En vérité, l’Assemblée nationale ne peut pas être le lieu du combat contre le capital. Elle peut être tout au plus un reflet déformé de la lutte des classes. La majorité des députés FI ou PCF élus sont des éléments insérés dans la vie institutionnelle, habitués à cogérer avec la bourgeoisie et à participer au "dialogue social". Ces députés ne sont pas d’authentiques dirigeants de la classe pour défendre dans l’assemblée les aspirations des secteurs les plus engagés de la classe ouvrière et montrer que cette assemblée est la chambre d’enregistrement et de gestion des intérêts de la bourgeoisie.
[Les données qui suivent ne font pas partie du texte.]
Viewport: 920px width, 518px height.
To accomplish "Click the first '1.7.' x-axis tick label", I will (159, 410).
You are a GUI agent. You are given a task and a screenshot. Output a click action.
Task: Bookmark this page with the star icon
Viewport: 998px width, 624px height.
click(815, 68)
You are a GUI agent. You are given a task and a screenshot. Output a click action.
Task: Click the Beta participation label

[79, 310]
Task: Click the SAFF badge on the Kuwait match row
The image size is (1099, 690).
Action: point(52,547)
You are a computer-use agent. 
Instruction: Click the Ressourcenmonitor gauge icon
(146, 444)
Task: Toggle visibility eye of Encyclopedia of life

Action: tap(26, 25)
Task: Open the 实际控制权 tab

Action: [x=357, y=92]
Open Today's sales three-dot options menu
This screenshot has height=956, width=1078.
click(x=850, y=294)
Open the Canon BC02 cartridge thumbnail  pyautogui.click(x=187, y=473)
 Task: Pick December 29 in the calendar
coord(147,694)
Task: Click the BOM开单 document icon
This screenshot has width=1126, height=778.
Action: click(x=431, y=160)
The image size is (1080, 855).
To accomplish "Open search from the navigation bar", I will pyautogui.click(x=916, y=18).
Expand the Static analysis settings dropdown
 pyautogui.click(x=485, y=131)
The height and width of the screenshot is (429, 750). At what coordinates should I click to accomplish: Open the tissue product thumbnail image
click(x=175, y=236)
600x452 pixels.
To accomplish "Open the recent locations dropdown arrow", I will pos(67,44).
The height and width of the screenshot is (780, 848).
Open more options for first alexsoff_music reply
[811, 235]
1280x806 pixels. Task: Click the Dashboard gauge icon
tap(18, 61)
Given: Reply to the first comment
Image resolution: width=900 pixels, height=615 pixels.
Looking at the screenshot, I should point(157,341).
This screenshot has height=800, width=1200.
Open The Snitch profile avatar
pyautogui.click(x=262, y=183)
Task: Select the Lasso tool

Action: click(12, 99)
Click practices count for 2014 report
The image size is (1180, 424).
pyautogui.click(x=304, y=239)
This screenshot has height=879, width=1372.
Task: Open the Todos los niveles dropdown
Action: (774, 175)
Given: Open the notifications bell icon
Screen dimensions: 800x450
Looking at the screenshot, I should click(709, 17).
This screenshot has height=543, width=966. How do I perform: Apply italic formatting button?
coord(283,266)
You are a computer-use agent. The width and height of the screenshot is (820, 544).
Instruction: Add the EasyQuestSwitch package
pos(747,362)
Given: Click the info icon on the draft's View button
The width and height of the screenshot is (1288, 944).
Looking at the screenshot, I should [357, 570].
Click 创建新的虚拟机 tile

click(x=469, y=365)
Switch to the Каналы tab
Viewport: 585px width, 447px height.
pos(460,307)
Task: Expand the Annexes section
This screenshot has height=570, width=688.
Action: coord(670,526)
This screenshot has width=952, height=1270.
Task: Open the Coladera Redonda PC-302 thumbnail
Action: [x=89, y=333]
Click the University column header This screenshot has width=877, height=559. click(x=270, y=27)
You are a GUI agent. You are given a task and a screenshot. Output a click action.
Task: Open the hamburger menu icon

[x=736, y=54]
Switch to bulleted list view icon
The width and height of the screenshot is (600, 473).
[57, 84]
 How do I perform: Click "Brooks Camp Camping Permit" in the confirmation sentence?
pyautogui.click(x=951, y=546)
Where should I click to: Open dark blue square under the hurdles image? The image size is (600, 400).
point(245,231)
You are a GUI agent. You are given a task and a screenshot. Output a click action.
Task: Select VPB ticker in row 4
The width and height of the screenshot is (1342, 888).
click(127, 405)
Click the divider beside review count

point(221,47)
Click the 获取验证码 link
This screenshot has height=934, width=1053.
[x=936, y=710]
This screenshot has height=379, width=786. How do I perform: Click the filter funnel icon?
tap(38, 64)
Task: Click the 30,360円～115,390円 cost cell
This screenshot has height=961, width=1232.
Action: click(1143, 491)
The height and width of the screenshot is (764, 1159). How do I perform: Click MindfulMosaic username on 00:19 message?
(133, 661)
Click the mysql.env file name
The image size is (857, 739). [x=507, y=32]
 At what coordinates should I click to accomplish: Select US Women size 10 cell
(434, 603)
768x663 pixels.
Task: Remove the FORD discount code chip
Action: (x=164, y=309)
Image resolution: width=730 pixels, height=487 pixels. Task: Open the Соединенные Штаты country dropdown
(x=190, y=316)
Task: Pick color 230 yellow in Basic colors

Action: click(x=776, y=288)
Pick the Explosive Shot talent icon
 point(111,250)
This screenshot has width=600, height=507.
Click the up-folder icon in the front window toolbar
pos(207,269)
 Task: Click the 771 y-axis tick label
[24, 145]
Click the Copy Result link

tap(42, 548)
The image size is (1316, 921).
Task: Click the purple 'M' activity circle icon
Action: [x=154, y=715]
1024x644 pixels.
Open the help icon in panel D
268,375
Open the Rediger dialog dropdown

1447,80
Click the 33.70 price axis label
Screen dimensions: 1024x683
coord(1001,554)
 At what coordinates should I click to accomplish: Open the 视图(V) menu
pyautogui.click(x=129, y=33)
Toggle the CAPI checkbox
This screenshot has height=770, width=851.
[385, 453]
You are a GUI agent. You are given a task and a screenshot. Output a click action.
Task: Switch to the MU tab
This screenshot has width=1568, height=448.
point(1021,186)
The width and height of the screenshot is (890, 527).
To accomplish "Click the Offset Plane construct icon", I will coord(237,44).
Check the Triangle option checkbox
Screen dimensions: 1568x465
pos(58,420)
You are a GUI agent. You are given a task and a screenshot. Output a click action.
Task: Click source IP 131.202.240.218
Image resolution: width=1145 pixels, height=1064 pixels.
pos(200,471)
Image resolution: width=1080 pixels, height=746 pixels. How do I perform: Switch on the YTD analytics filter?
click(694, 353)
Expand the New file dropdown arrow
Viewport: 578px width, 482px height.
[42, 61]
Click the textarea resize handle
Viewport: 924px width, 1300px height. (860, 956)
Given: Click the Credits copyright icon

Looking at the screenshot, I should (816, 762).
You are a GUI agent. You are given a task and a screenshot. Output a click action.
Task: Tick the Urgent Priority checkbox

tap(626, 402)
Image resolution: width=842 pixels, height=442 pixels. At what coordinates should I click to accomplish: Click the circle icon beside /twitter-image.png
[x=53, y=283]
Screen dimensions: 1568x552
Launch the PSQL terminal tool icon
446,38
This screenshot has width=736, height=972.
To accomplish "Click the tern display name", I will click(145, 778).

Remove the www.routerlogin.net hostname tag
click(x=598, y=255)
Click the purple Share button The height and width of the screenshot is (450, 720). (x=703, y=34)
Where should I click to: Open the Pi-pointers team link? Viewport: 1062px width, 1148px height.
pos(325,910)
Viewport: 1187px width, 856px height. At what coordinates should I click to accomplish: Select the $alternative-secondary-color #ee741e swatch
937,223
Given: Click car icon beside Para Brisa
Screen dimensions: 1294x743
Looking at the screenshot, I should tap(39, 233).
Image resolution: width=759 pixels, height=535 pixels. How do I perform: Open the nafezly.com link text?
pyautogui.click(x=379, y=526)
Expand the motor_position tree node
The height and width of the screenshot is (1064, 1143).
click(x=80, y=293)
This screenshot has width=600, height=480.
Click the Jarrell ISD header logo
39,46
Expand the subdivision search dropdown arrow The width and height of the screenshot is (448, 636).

Au contraire la FI et le PCF vont utiliser le mouvement ouvrier et leurs luttes pour les dévoyer et servir leurs intérêts parlementaires et réformistes.
La victoire de Macron révèle la crise des partis institutionnels bourgeois qui se partageaient auparavant le pouvoir : le PS et LR. Mais le pouvoir de Macron et la cohésion de son groupe est fragile. C’est une solution provisoire trouvée par la bourgeoisie pour maintenir dans l’urgence son jeu démocratique. Une recomposition à sa droite comme à sa gauche est en cours et donc la possibilité de retrouver lors des élections futures une nouvelle alternance droite-gauche. Cette crise du système institutionnel bourgeois (les réformes du capital ne vont pas assez vite, sont trop limitées, ou ne parvenant pas aux résultats escomptés) a laminé les anciens partis institutionnels.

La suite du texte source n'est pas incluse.